A gene involved in the processing of lipids in the brain, has been found to be associated with motor neurone diseases (MNDs), a group of hereditary, neurodegenerative conditions.
Published in Brain, teams at the University of Exeter and the University of Cambridge have linked mutations in the gene TMEM63C to MNDs. These debilitating diseases are characterised by the progressive loss of motor functions due to the degeneration of motor neurons. However, the cause remains unknown and a cure elusive, with current treatments only focusing on the symptoms.
'We're extremely excited by this new gene finding, as it is consistent with our hypothesis that the correct maintenance of specific lipid processing pathways is crucial for the way brain cells function, and that abnormalities in these pathways are a common linking theme in motor neurone degenerative diseases. It also enables new diagnoses and answers to be readily provided for families affected by some forms of MND' said one of the lead authors, Professor Andrew Crosby from the University of Exeter.
Previously, the team at Exeter had discovered 15 genes implicated in MNDs. The researchers found that all of these genes were involved in processing lipids, particularly cholesterol, inside brain cells. Identification of another gene implicated in MHDs, also involved in lipid processing, further emphasises that MNDs may be caused by the abnormal processing of lipids.

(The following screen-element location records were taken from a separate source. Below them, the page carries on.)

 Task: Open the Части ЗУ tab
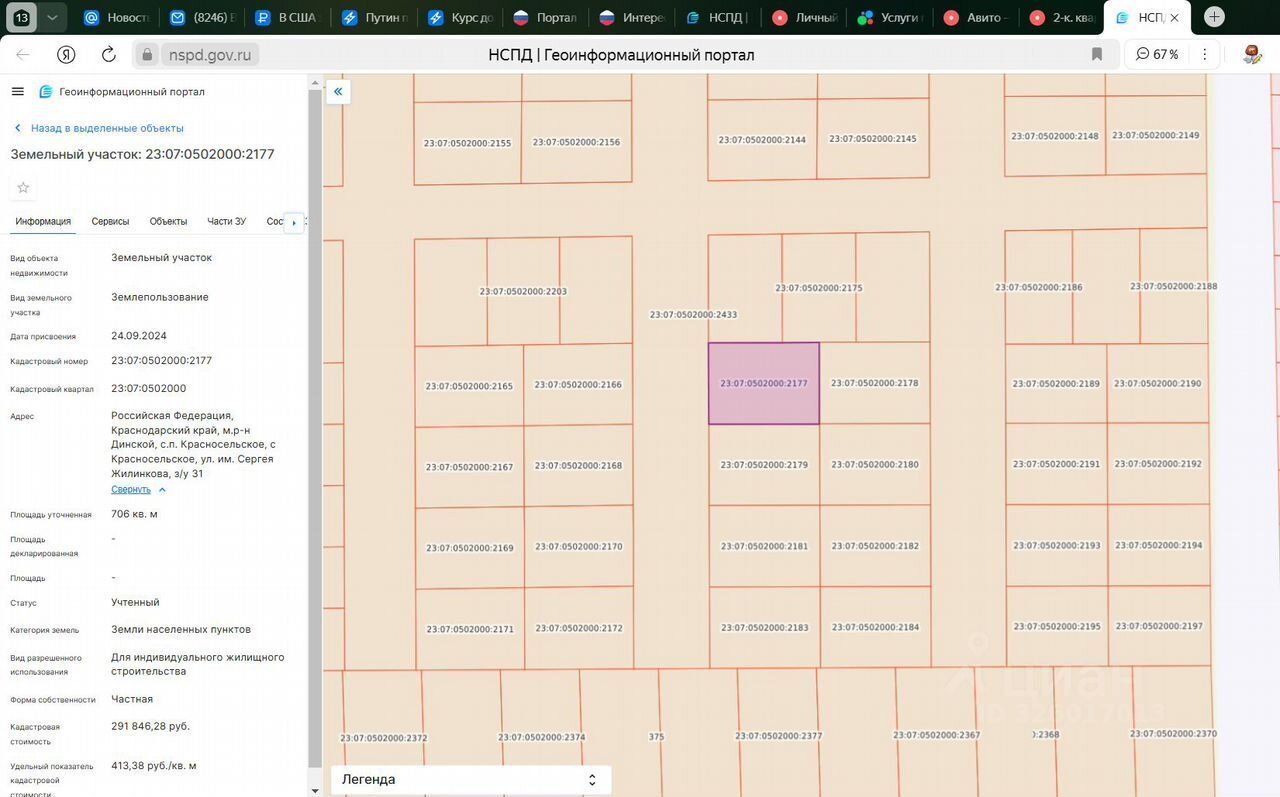(226, 221)
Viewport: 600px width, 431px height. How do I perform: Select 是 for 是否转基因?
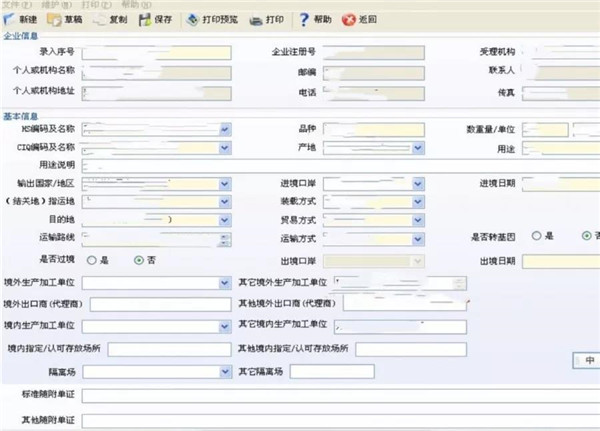(537, 236)
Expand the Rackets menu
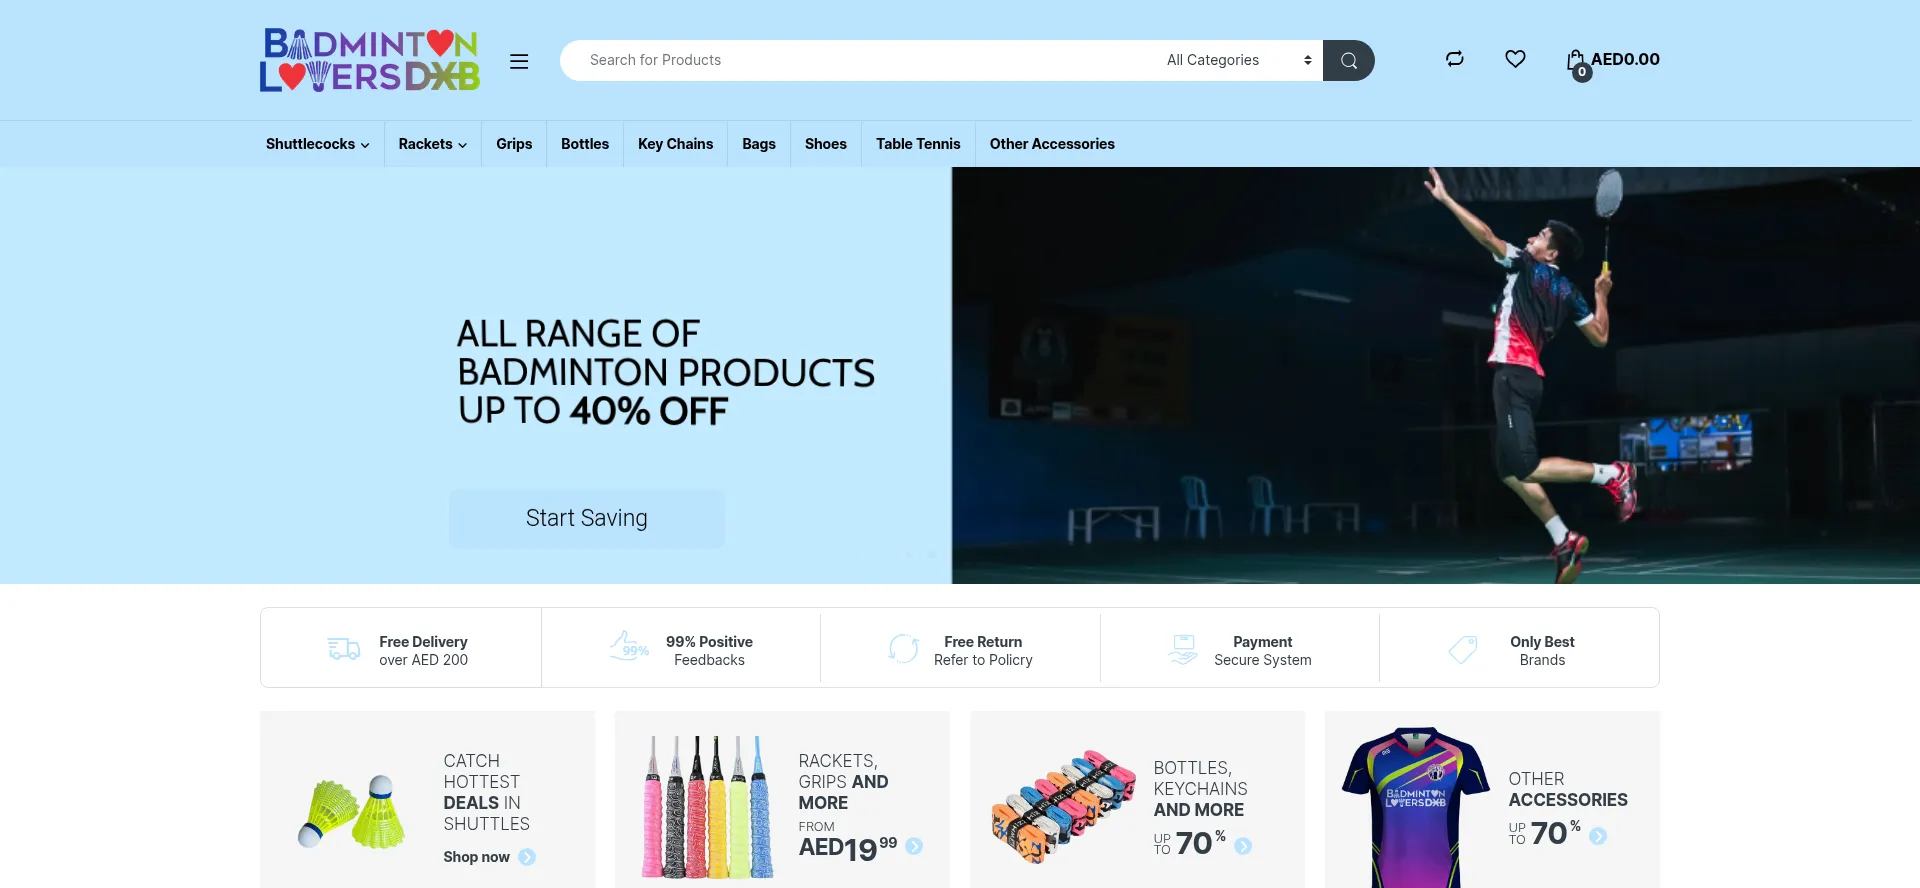The width and height of the screenshot is (1920, 888). [x=432, y=144]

The team used genome sequencing techniques to uncover mutations in this gene by investigating three unrelated families with hereditary spastic paraplegia, a type of MND. Further analysis using state of the art microscopy techniques revealed the localisation of the TMEM63C protein between the endoplasmic reticulum and mitochondria, a region crucial to cellular lipid homeostasis. Silencing of this gene in human-derived cells resulted in morphological changes to mitochondria, a condition that is observed in a number of neurodegenerative diseases.
A second lead author, Dr Emma Baple of the University of Exeter commented: 'Understanding precisely how lipid processing is altered in motor neurone degenerative diseases is essential to be able to develop more effective diagnostic tools and treatments for a large group of diseases that have a huge impact on people's lives. Finding this gene is another important step towards these important goals.'
Many of the genes implicated in MNDs are involved in a wide range of cellular processes. This study adds to understanding the complex processes involved in MNDs and the involvement of lipid metabolism in neuron health. Further work from the team will assess the role of TMEM63C in relevant disease models.